After investors interpreted Fed Chairman Ben Bernanke's recent comments as signaling a sooner-than-expected end to central bank bond buying, Fed officials have sought to alter that view and halt the surge in interest rates.

Federal Reserve officials intensified efforts to curb a growth-threatening rise in long-term interest rates, seeking to clarify comments by Chairman Ben S. Bernanke that triggered turmoil in global financial markets.
William C. Dudley, president of the Federal Reserve Bank of New York, said last week that any decision to reduce the pace of asset purchases wouldn’t represent a withdrawal of stimulus, and that an increase in the Fed’s benchmark interest rate is “very likely to be a long way off.” He said bond purchases could be prolonged if economic performance fails to meet the Fed’s forecasts.
Concerns the Fed may curtail accommodation helped push the yield on the 10-year Treasury note as high as 2.61 percent last week from as low as 1.63 percent in May. The remarks by Dudley, who also serves as vice chairman of the policy-setting Federal Open Market Committee, along with Fed Governor Jerome Powell and Atlanta Fed President Dennis Lockhart sought to damp expectations that an increase in the benchmark interest rate will come sooner than previously forecast.
“Such an expectation would be quite out of sync with both FOMC statements and the expectations of most FOMC participants,” said Dudley, 60, a former chief U.S. economist for Goldman Sachs Group Inc.
The Standard & Poor’s 500 Index rose 0.6 percent to 1,613.20 at the close of trading in New York Friday, while the yield on the 10-year Treasury note fell to 2.47 percent from 2.54 percent on June 26.
‘Off Guard’
“It is pretty obvious that the Fed was caught off guard by the market’s reaction given the lengths to which they have gone to reshape market expectations,” Drew Matus, deputy U.S. chief economist at UBS Securities LLC in Stamford, Connecticut, and a former analyst at the New York Fed, said in an e-mail. “The range of both speakers and outlets suggests that these comments are, if not coordinated, then at least part of a collective — likely futile — effort to re-mold the market’s view of the June FOMC press conference.”

□ □ □ □ □

Things to do —
- a) Write out the stretch of the article on Federal Reserve officials and interest rates from "William C. Dudley, president" through "than previously forecast.", word for word.
- b) Summarize the article on Federal Reserve officials and interest rates in two sentences.
- c) Proceed with the article on Federal Reserve officials and interest rates, picking up right after its final sentence.
You won't need the records to complete these tasks.

Excerpted records —

□ □ □ □ □

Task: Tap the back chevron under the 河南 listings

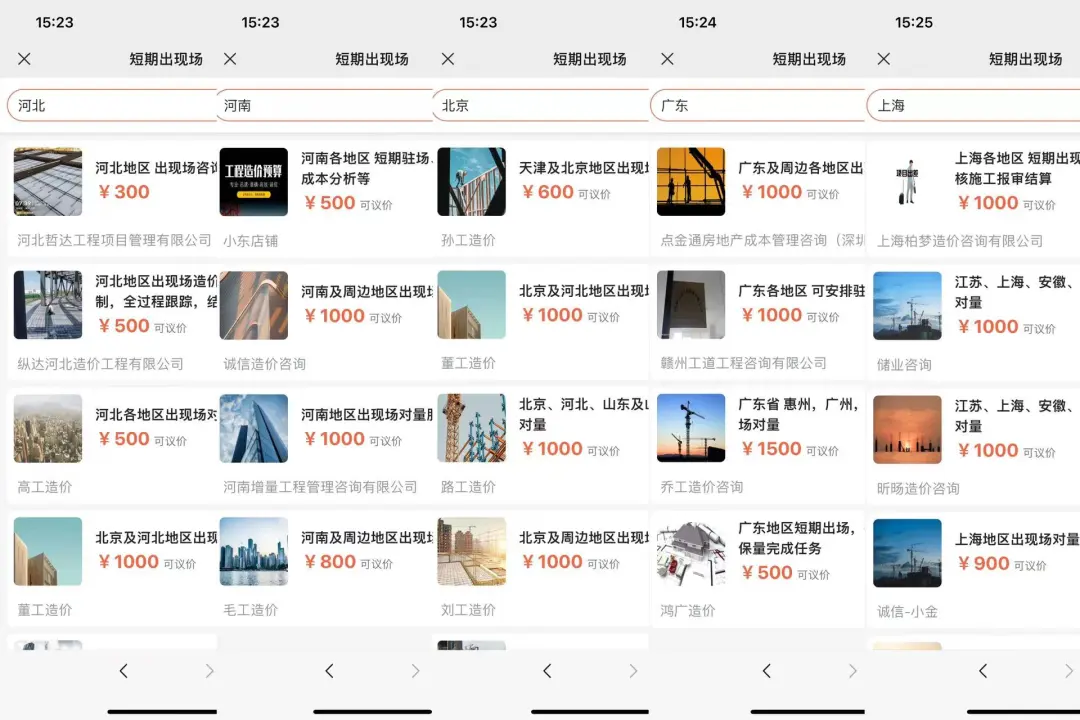Action: 328,671
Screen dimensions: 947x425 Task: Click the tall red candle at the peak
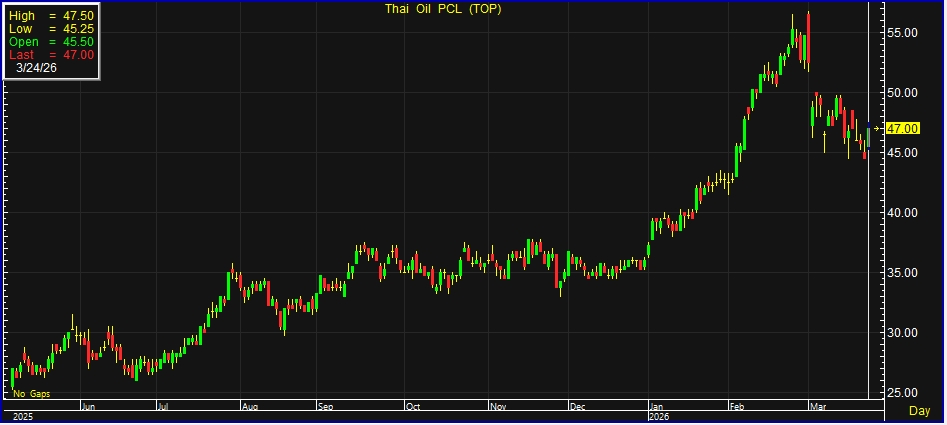(807, 40)
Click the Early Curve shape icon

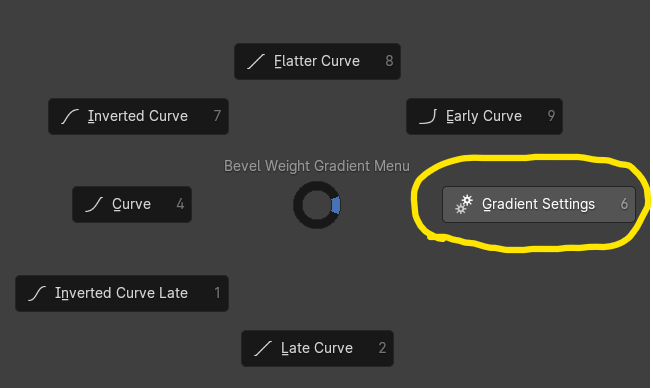(x=428, y=117)
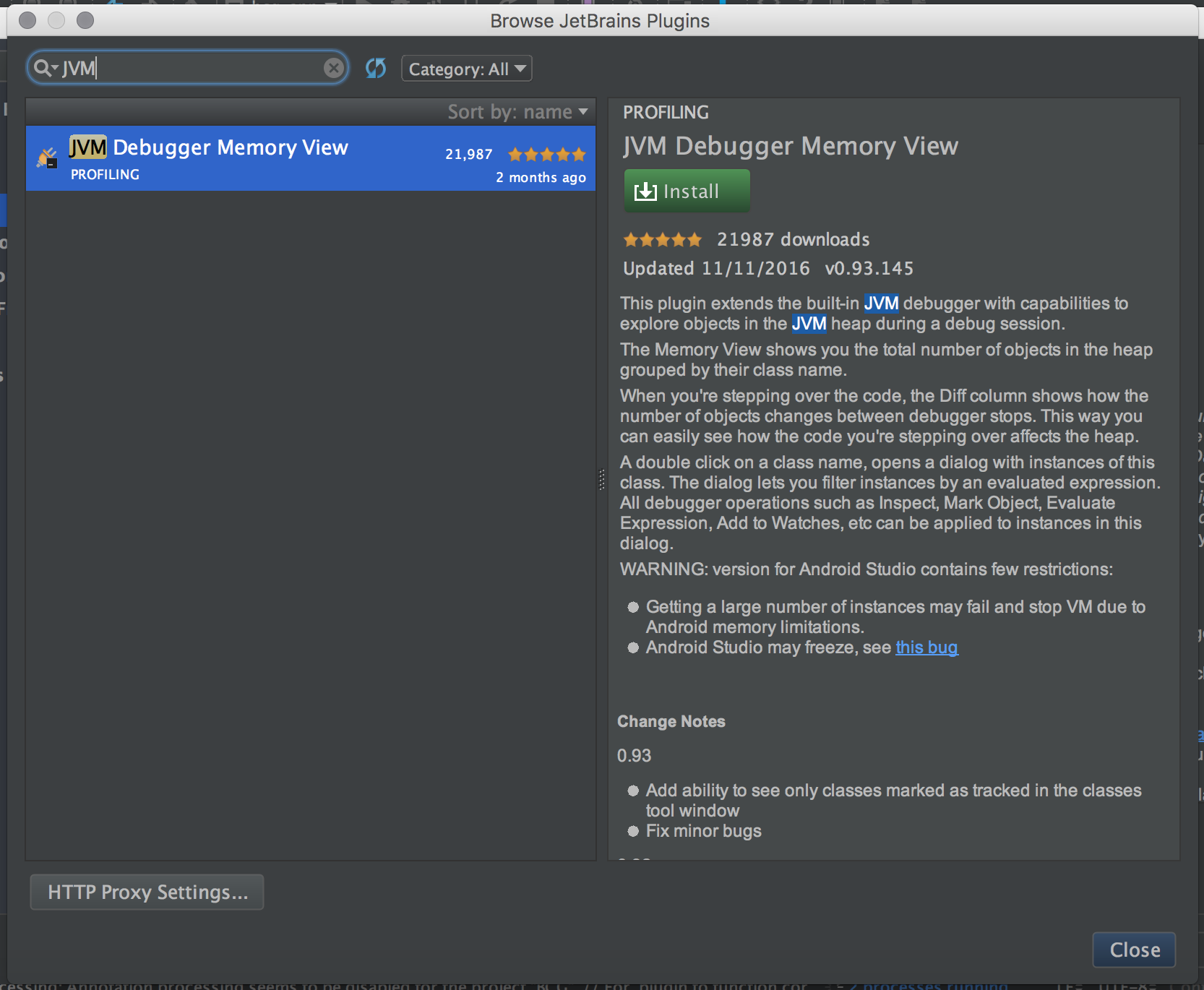Click the magnifier icon in the search field
The height and width of the screenshot is (990, 1204).
(42, 67)
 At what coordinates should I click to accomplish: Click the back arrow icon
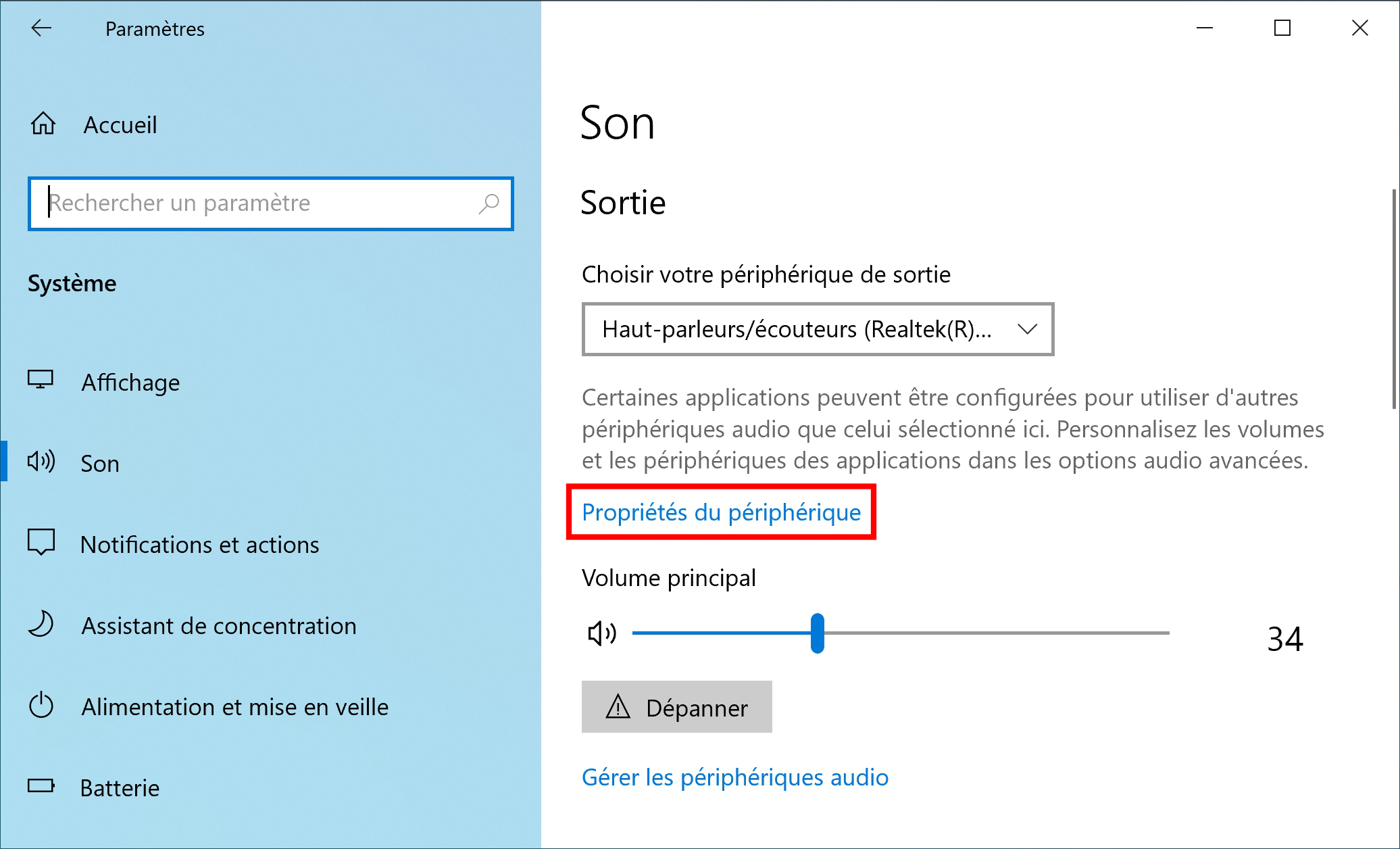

□ □ □ □ □

Exercise answers —
- a)
William C. Dudley, president of the Federal Reserve Bank of New York, said last week that any decision to reduce the pace of asset purchases wouldn’t represent a withdrawal of stimulus, and that an increase in the Fed’s benchmark interest rate is “very likely to be a long way off.” He said bond purchases could be prolonged if economic performance fails to meet the Fed’s forecasts.
Concerns the Fed may curtail accommodation helped push the yield on the 10-year Treasury note as high as 2.61 percent last week from as low as 1.63 percent in May. The remarks by Dudley, who also serves as vice chairman of the policy-setting Federal Open Market Committee, along with Fed Governor Jerome Powell and Atlanta Fed President Dennis Lockhart sought to damp expectations that an increase in the benchmark interest rate will come sooner than previously forecast.

- b) Federal Reserve officials sought to curb a rise in long-term interest rates by clarifying comments from Chairman Ben S. Bernanke, which investors had read as signaling a sooner-than-expected end to bond buying. William C. Dudley of the New York Fed said slowing asset purchases wouldn't withdraw stimulus and a rate increase was likely a long way off, while a UBS economist said the Fed appeared caught off guard by the market's reaction.

- c)
Mortgage rates for 30-year loans surged to the highest level in almost two years, increasing borrowing costs at a time when the housing market is strengthening. The average rate for a 30-year fixed mortgage rose to 4.46 percent from 3.93 percent, the biggest one-week increase since 1987, McLean, Virginia-based Freddie Mac said in a statement. The rate was the highest since July 2011 and above 4 percent for the first time since March 2012.
Consumer Spending
Consumer spending in the U.S. rebounded in May following the largest drop in more than three years, a Commerce Department report showed, a sign the economy can weather a second-quarter slowdown. Other reports showed the housing recovery is gaining momentum and consumers are becoming more confident.
Bernanke, at a June 19 press conference following a meeting of the FOMC, outlined a plan for the reduction in the bond purchases that have helped spur growth and fuel a stock market rally. He said the Fed could start curtailing the current $85 billion pace later this year and end them around mid-2014, assuming the economy meets the Fed’s forecasts.
Lockhart, using a smoking metaphor, said the investors had misinterpreted the Chairman’s remarks. “It seems to me the Chairman said we’ll use the patch, and use it flexibly, and some in the markets reacted as if he said ‘cold turkey,” Lockhart said in a speech to the Kiwanis Club of Marietta in Georgia.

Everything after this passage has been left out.